Song: "Right Place, Wrong Time," by Dr. John. It's easy to imagine Kelly singing, "I threw a good pass / but it was to the wrong guy."
1993: Dallas 52, Buffalo 17
Story: Nine Buffalo turnovers result in 35 Cowboy points as the Bills get hammered again. Should have been 42 points off turnovers, but lunkheaded Cowboy defender Leon Lett started celebrating his touchdown before he made it to the end zone.
Song: "Lonesome Loser," by the Little River Band
1994: Dallas 30, Buffalo 13
Story: Another year, another ritual Buffalo slaughter.
Song: "Just Once," by James Ingram. That's the ballad with lines like "I gave my best, but I guess my best wasn't good enough," and these, which seem as though they were written by Buffalo coach Marv Levy: "I gave my all / But I think my all may have been too much/ 'Cause Lord knows we're not getting anywhere / It seems we're always blowin' / Whatever we've got goin' / And it seems at times with all we've got / We haven't got a prayer."
1995: San Francisco 49, San Diego 26
Story: Steve Young throws a record six TDs as the Niners continue the string of NFC romps.
Song: "Forever Young," by Alphaville
1996: Dallas 27, Pittsburgh 17
Story: Dallas's only post-Jimmy Johnson Super Bowl appearance.
Song: "Dallas," by Jimmie Dale Gilmore. If there was ever a rich man who believed his own lies, it was Jerry Jones. After firing Jimmy Johnson, Jones won this one with Barry Switzer, thus leading him to think he could win with a bunch of yes-men coaches. Subsequent events proved him wrong.
1997: Green Bay 35, New England 21
Story: The Packers' Desmond Howard breaks open a close game with his 99-yard kickoff-return TD.
Song: "Return of the Mack," by Mark Morrison
1998: Denver 31, Green Bay 24
Story: Terrell Davis runs roughshod over the Packers. The AFC wins for the first time since 1984.
Song: "At Last," by Etta James
1999: Denver 34, Atlanta 19
Story: Golden boy John Elway shines in his last game. Falcon safety Eugene Robinson is busted the night before the game soliciting a blow job from an undercover cop.
Song: For Elway, "Smooth Operator," by Sade. Elway retired with a grace seldom matched. For Robinson, "Take a Walk on the Wild Side," by Lou Reed.
2000: St.
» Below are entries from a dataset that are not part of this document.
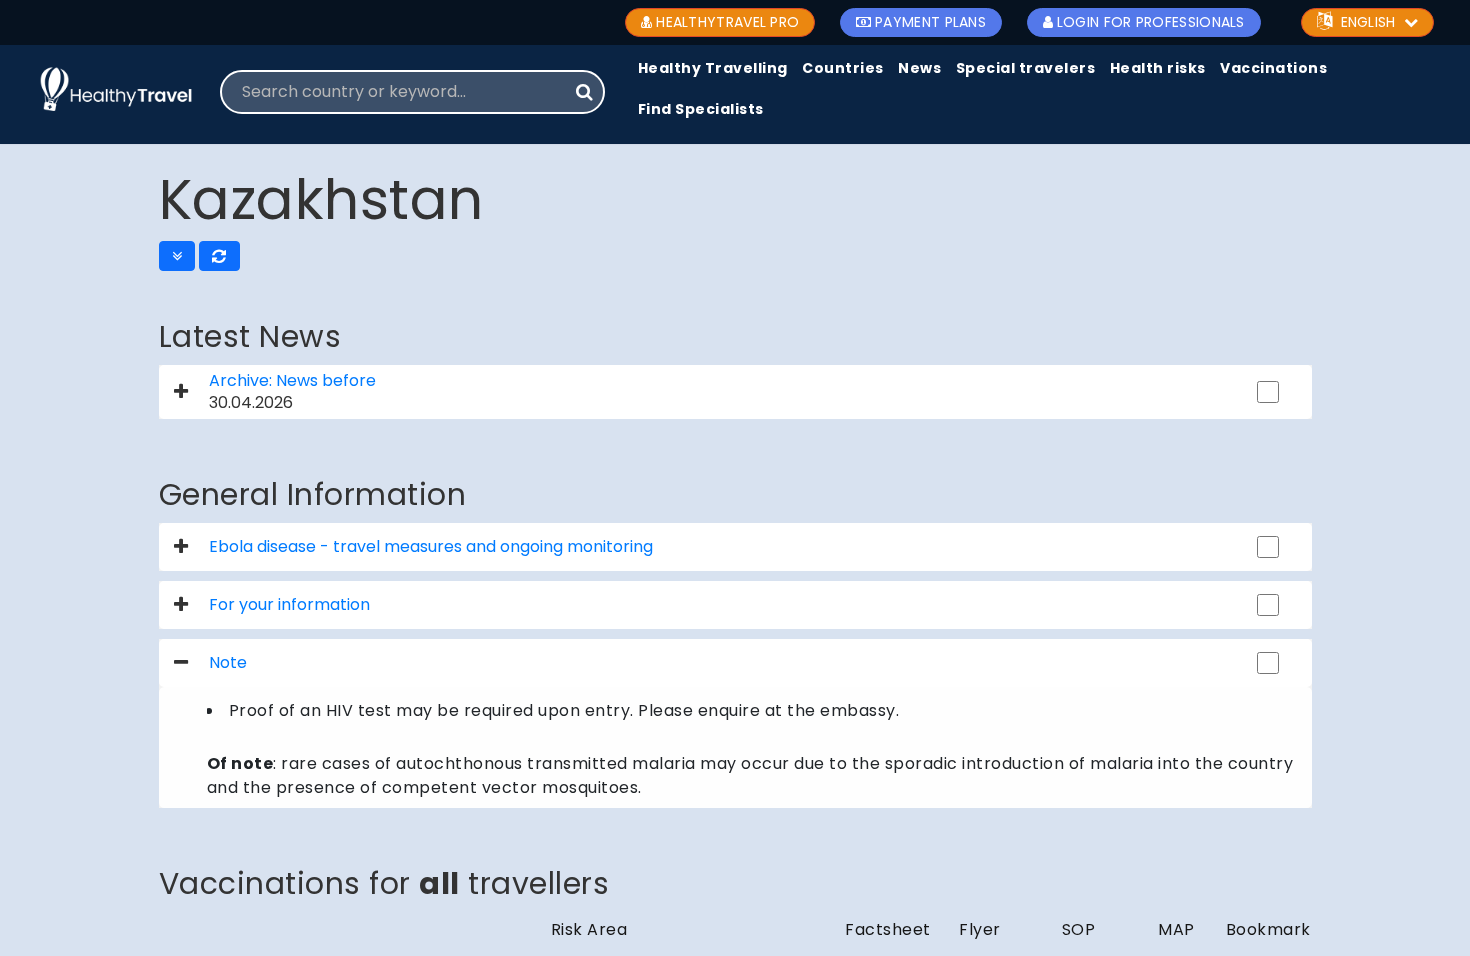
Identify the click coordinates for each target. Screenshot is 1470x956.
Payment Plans (930, 22)
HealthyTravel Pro (727, 22)
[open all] (177, 256)
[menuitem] (713, 69)
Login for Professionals (1151, 22)
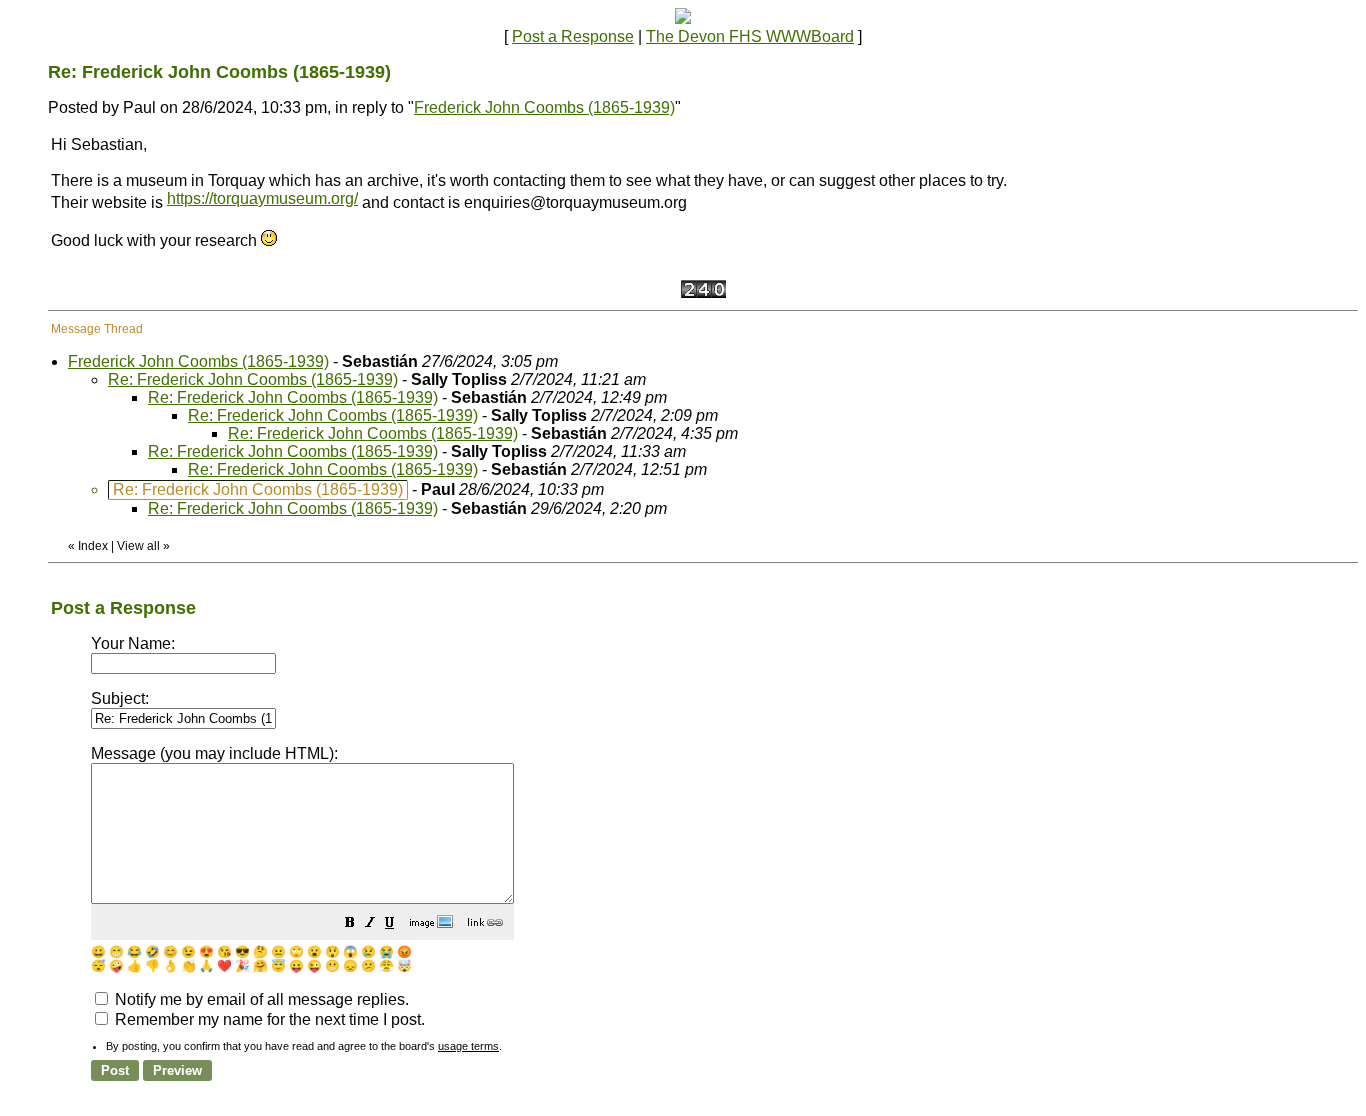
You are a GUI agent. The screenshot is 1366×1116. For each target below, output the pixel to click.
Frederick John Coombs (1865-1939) (544, 107)
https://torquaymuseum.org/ (262, 198)
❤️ (224, 966)
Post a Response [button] (573, 36)
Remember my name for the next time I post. (268, 1019)
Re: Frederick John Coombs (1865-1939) (253, 379)
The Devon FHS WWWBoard (750, 36)
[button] (350, 924)
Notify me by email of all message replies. (260, 999)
Louis 23, Tennessee 16
Story: Kevin Dyson's reach for the goal line comes up a foot or two short, denying Bud Adams the championship title he so richly does not deserve.
Song: "I Still Haven't Found What I'm Looking For," by U2
2001: Baltimore 34, New York Giants 7
Story: Ray Lewis, fresh from his trial on charges of murdering two men after the previous Super Bowl, leads a withering Ravens defense.
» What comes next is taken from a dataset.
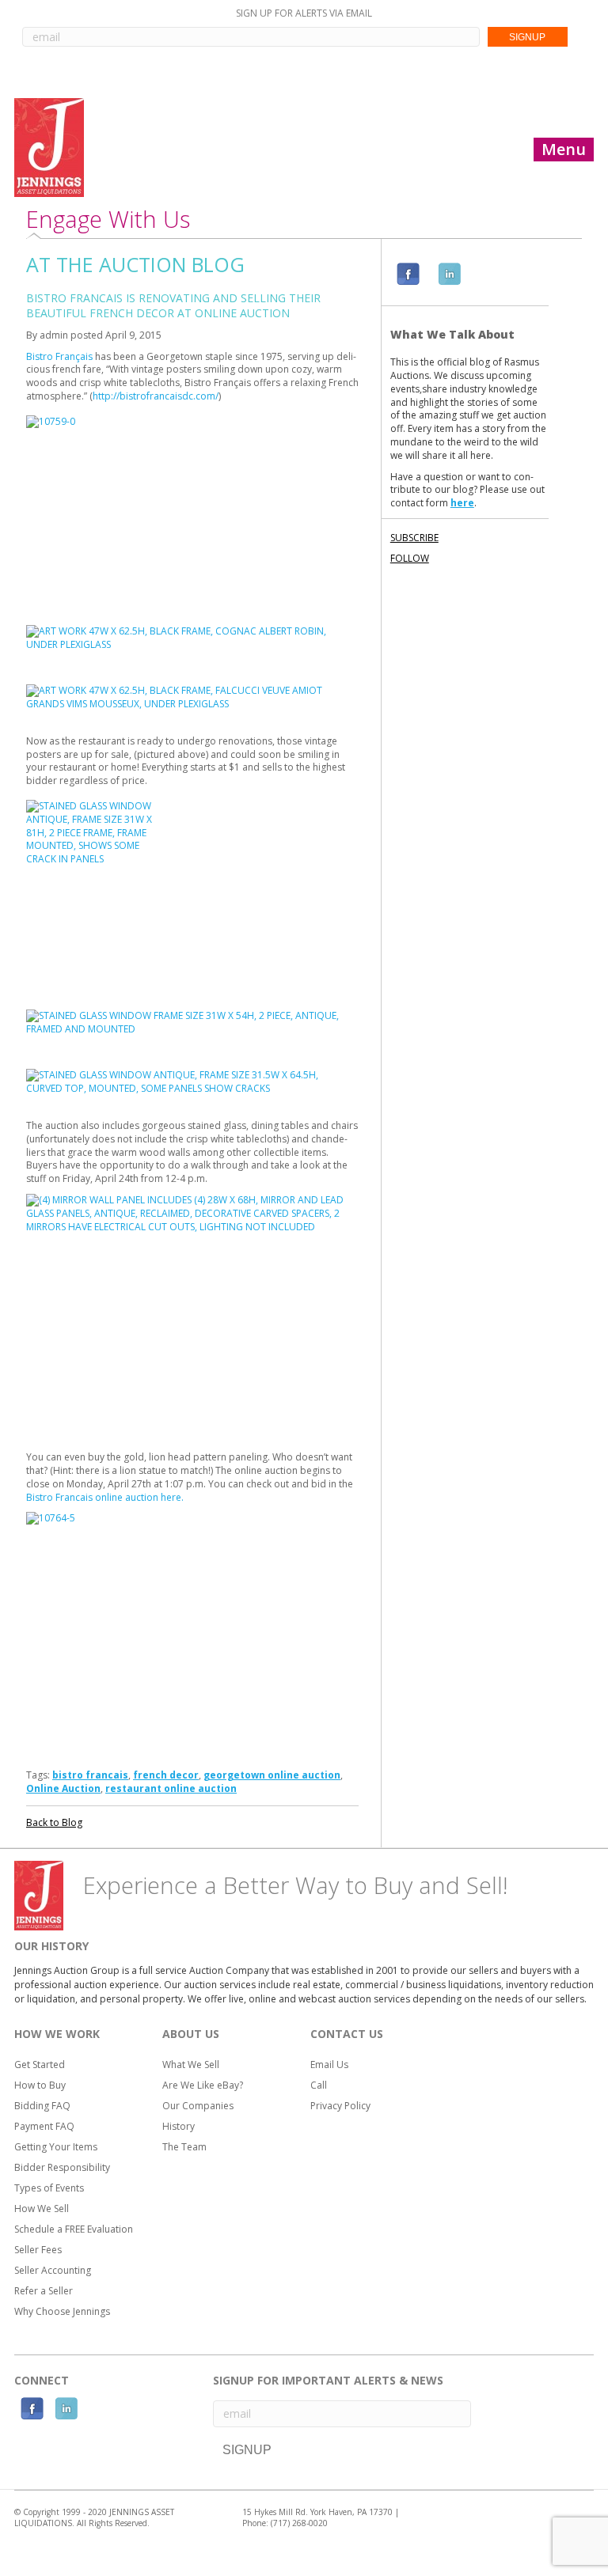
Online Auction (63, 1788)
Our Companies (198, 2105)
Song: Lewis is the scariest dude in the NFL, so we'll go with the Geto Boys' "Mind of a Lunatic," perhaps still the scariest rap tune ever.
2002: New England 20, St. Louis 17
Story: Tom Brady coolly leads the Pats on a late drive that results in a game-winning field goal.
Song: The Brady Bunch theme
2003: Tampa Bay 48, Oakland 21
Story: Oakland's Rich Gannon throws a record five interceptions as the Tampa defense carries the day. Admitted alcoholic Oakland center Barret Robbins misses the game after vanishing on a Tijuana bender.
Song: "Oops, I Did It Again," by Britney Spears. Actually, that works both for Gannon and Robbins, but then a better song for Robbins would be "Tonight the Bottle Let Me Down."
2004: Carolina vs. New England.
Story: Remains to be seen.
Song: We're gonna raid the Geto Boys canon again, because we, like them, truly believe our "City's Under Siege."